(JOB):
In all the records below, switch every "Screen dimensions" to "Screen size" and leave everything else unchanged.

(TASK INPUTS):
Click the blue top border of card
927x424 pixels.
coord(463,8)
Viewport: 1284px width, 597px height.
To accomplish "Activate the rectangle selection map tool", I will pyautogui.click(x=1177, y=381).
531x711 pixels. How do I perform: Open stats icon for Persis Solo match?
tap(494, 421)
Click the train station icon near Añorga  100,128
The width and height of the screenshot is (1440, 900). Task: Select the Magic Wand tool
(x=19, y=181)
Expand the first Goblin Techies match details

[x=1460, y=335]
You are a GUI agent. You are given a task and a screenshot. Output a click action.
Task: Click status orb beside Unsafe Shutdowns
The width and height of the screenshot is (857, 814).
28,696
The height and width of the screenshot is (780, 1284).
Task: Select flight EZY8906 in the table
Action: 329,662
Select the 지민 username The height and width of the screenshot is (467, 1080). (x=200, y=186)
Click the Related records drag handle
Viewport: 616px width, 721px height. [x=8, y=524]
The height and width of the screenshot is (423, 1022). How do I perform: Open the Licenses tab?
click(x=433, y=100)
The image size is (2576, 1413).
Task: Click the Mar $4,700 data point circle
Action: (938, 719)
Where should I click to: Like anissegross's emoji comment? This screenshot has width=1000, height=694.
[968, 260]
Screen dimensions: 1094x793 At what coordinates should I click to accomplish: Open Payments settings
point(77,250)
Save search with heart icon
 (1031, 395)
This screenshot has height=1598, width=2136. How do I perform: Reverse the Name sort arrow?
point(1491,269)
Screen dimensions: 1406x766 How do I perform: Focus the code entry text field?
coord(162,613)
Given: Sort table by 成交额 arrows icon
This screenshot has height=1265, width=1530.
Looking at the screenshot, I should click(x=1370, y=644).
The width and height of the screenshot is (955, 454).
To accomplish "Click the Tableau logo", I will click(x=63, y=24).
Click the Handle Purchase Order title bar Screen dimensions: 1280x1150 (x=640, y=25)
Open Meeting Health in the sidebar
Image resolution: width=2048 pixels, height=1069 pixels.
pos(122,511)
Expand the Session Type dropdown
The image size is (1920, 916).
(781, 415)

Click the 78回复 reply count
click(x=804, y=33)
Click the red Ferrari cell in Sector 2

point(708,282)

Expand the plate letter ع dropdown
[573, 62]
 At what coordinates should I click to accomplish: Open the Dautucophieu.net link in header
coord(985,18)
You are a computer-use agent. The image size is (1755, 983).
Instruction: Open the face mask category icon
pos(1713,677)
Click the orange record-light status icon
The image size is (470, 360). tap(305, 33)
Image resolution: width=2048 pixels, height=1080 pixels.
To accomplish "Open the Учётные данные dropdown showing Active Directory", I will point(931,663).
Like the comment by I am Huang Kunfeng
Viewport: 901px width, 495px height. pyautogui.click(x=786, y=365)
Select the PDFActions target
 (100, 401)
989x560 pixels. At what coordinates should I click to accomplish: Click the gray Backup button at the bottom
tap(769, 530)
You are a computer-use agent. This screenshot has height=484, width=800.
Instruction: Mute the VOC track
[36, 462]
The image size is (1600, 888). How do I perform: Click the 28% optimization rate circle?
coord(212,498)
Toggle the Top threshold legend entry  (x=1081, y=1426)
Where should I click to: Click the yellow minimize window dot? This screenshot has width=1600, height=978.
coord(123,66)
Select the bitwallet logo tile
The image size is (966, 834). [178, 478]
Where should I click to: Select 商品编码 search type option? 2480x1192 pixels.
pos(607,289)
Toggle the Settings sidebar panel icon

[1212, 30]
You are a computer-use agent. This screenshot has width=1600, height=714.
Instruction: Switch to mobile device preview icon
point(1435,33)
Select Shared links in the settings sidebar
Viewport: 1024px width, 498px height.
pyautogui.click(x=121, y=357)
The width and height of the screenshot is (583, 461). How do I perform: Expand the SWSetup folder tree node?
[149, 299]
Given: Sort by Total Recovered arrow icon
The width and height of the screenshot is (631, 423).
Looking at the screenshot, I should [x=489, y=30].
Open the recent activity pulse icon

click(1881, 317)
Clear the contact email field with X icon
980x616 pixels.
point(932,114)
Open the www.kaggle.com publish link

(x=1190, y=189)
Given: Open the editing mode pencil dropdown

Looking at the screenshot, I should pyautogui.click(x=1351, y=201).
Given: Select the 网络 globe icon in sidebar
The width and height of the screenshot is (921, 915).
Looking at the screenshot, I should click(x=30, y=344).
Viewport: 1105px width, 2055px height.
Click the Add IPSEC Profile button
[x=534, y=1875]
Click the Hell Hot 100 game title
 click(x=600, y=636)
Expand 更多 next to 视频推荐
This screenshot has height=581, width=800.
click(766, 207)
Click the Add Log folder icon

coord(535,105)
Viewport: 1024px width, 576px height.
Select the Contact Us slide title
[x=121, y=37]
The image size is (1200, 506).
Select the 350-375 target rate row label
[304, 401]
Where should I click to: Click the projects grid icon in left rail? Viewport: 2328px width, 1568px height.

(FINAL ANSWER):
Click the blue top border of card
927x424 pixels.
coord(463,8)
Viewport: 1284px width, 597px height.
To accomplish "Activate the rectangle selection map tool", I will pyautogui.click(x=1177, y=381).
531x711 pixels. How do I perform: Open stats icon for Persis Solo match?
tap(494, 421)
Click the train station icon near Añorga  100,128
The width and height of the screenshot is (1440, 900). Task: Select the Magic Wand tool
(x=19, y=181)
Expand the first Goblin Techies match details

[x=1460, y=335]
You are a GUI agent. You are given a task and a screenshot. Output a click action.
Task: Click status orb beside Unsafe Shutdowns
The width and height of the screenshot is (857, 814).
28,696
The height and width of the screenshot is (780, 1284).
Task: Select flight EZY8906 in the table
Action: 329,662
Select the 지민 username The height and width of the screenshot is (467, 1080). (x=200, y=186)
Click the Related records drag handle
Viewport: 616px width, 721px height. [x=8, y=524]
The height and width of the screenshot is (423, 1022). How do I perform: Open the Licenses tab?
click(x=433, y=100)
The image size is (2576, 1413).
Task: Click the Mar $4,700 data point circle
Action: (938, 719)
Where should I click to: Like anissegross's emoji comment? This screenshot has width=1000, height=694.
[968, 260]
Screen size: 1094x793 At what coordinates should I click to accomplish: Open Payments settings
point(77,250)
Save search with heart icon
 (1031, 395)
This screenshot has height=1598, width=2136. How do I perform: Reverse the Name sort arrow?
point(1491,269)
Screen size: 1406x766 How do I perform: Focus the code entry text field?
coord(162,613)
Given: Sort table by 成交额 arrows icon
This screenshot has height=1265, width=1530.
Looking at the screenshot, I should click(x=1370, y=644).
The width and height of the screenshot is (955, 454).
To accomplish "Click the Tableau logo", I will click(x=63, y=24).
Click the Handle Purchase Order title bar Screen size: 1280x1150 (x=640, y=25)
Open Meeting Health in the sidebar
Image resolution: width=2048 pixels, height=1069 pixels.
pos(122,511)
Expand the Session Type dropdown
The image size is (1920, 916).
(781, 415)

Click the 78回复 reply count
click(x=804, y=33)
Click the red Ferrari cell in Sector 2

point(708,282)

Expand the plate letter ع dropdown
[573, 62]
 At what coordinates should I click to accomplish: Open the Dautucophieu.net link in header
coord(985,18)
You are a computer-use agent. The image size is (1755, 983).
Instruction: Open the face mask category icon
pos(1713,677)
Click the orange record-light status icon
The image size is (470, 360). tap(305, 33)
Image resolution: width=2048 pixels, height=1080 pixels.
To accomplish "Open the Учётные данные dropdown showing Active Directory", I will point(931,663).
Like the comment by I am Huang Kunfeng
Viewport: 901px width, 495px height. pyautogui.click(x=786, y=365)
Select the PDFActions target
 (100, 401)
989x560 pixels. At what coordinates should I click to accomplish: Click the gray Backup button at the bottom
tap(769, 530)
You are a computer-use agent. This screenshot has height=484, width=800.
Instruction: Mute the VOC track
[36, 462]
The image size is (1600, 888). How do I perform: Click the 28% optimization rate circle?
coord(212,498)
Toggle the Top threshold legend entry  (x=1081, y=1426)
Where should I click to: Click the yellow minimize window dot? This screenshot has width=1600, height=978.
coord(123,66)
Select the bitwallet logo tile
The image size is (966, 834). [178, 478]
Where should I click to: Select 商品编码 search type option? 2480x1192 pixels.
pos(607,289)
Toggle the Settings sidebar panel icon

[1212, 30]
You are a computer-use agent. This screenshot has width=1600, height=714.
Instruction: Switch to mobile device preview icon
point(1435,33)
Select Shared links in the settings sidebar
Viewport: 1024px width, 498px height.
pyautogui.click(x=121, y=357)
The width and height of the screenshot is (583, 461). How do I perform: Expand the SWSetup folder tree node?
[149, 299]
Given: Sort by Total Recovered arrow icon
The width and height of the screenshot is (631, 423).
Looking at the screenshot, I should [x=489, y=30].
Open the recent activity pulse icon

click(1881, 317)
Clear the contact email field with X icon
980x616 pixels.
point(932,114)
Open the www.kaggle.com publish link

(x=1190, y=189)
Given: Open the editing mode pencil dropdown

Looking at the screenshot, I should pyautogui.click(x=1351, y=201).
Given: Select the 网络 globe icon in sidebar
The width and height of the screenshot is (921, 915).
Looking at the screenshot, I should click(x=30, y=344).
Viewport: 1105px width, 2055px height.
Click the Add IPSEC Profile button
[x=534, y=1875]
Click the Hell Hot 100 game title
 click(x=600, y=636)
Expand 更多 next to 视频推荐
This screenshot has height=581, width=800.
click(766, 207)
Click the Add Log folder icon

coord(535,105)
Viewport: 1024px width, 576px height.
Select the Contact Us slide title
[x=121, y=37]
The image size is (1200, 506).
Select the 350-375 target rate row label
[304, 401]
Where should I click to: Click the projects grid icon in left rail? Viewport: 2328px width, 1568px height.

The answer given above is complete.